Two small adjustments prevent overloading of the power grids
The increasing use of electric vehicles creates additional electricity requirements – especially at certain times of the day, such as early evening. An optimized strategy for charging the cars can avoid overloading the electricity grid – especially when using solar power.
ZWithout additional technical innovations, two measures can prevent electric cars from overloading the power grid. On the one hand, such vehicles could be charged during working hours and thus compensate for the peak solar power produced during the day. On the other hand, charging at home should be shifted from the early evening, when the electricity demand is high, to the night. This is reported by a group led by Jessika Trancik from the Massachusetts Institute of Technology in Cambridge in the journal Cell Reports Physical Science.
In order to counteract climate change, the drive technology in vehicles is increasingly being switched from combustion engines to electric motors. However, this increases the general power requirement. “Depending on the loading patterns of an electrified transportation system, the power grid may at certain times reach generation and distribution limits, potentially leading to transformer failures, power shortages, or reliance on expensive peak power plants to maintain supply,” the authors write.

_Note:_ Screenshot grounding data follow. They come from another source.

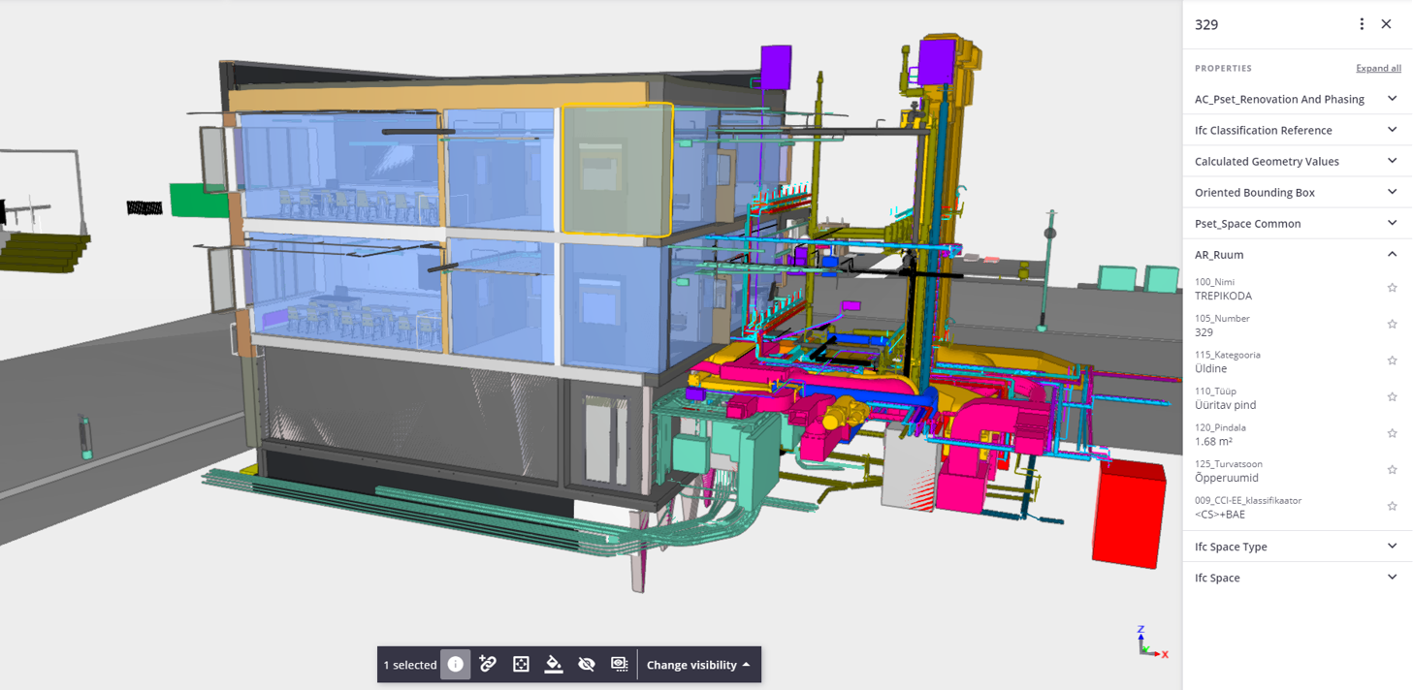The height and width of the screenshot is (690, 1413).
Task: Click the fit-to-selection icon
Action: 521,665
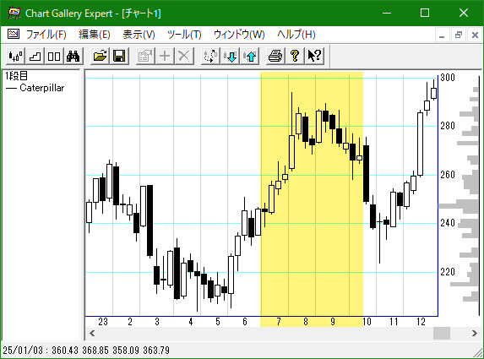484x359 pixels.
Task: Click the down arrow chart icon
Action: click(231, 57)
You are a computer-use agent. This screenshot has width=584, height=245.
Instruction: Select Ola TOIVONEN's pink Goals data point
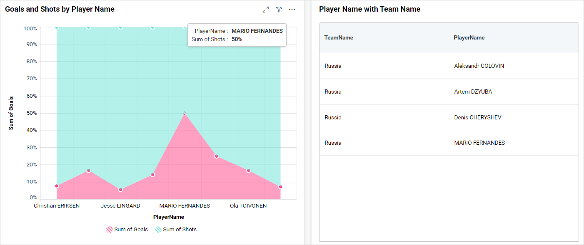249,171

In addition, renewable energies are not produced constantly, but depending on the availability of sun and wind. Such fluctuations put a strain on the electricity grid, and electricity storage technologies are not yet mature enough to store large amounts of electricity during periods of high production and low demand.
Data from New York and Dallas analyzed
Trancik and colleagues used a computer model that can estimate the energy consumption of vehicles despite the limited data available. They also used anonymized data from vehicles in the cities of New York and Dallas, which provide information about the times of car journeys on weekdays.
Data from electric cars revealed that most vehicles are charged when drivers have just come home from work. At this time, however, the remaining electricity demand also increases when televisions, computers, air conditioners and other electrical devices are switched on. In the early evening there is a peak in power consumption, which is increased by the charging electric cars.
Trancik’s team went through various options and came to the conclusion that charging e-cars at work reduces the peak in electricity production from photovoltaics at midday and that not so much electricity then has to be recharged after work. Shifting charging into the night, on the other hand, could reduce peak power consumption in the evening.
“I think one of the fascinating things about these results is that by being strategic, you can avoid a lot of the physical infrastructure that you would otherwise need,” Trancik is quoted as saying in an MIT release.
The researchers calculated that even slow charging (level 1 at 1.8 kilowatts of power) would be sufficient for charging when parking at work. “Level 1 charging in the workplace has the practical advantage of being cheaper to install and potentially allowing workplaces to set up more stations more quickly, so drivers don’t have to move their vehicles for others to charge,” the scientists write. For charging at home, however, they assumed level 2 (6.6 kilowatts).
Politicians must now set the right incentives, for example by promoting charging stations at certain locations. In addition, the proposed loading time pattern would have to be made clear to the population.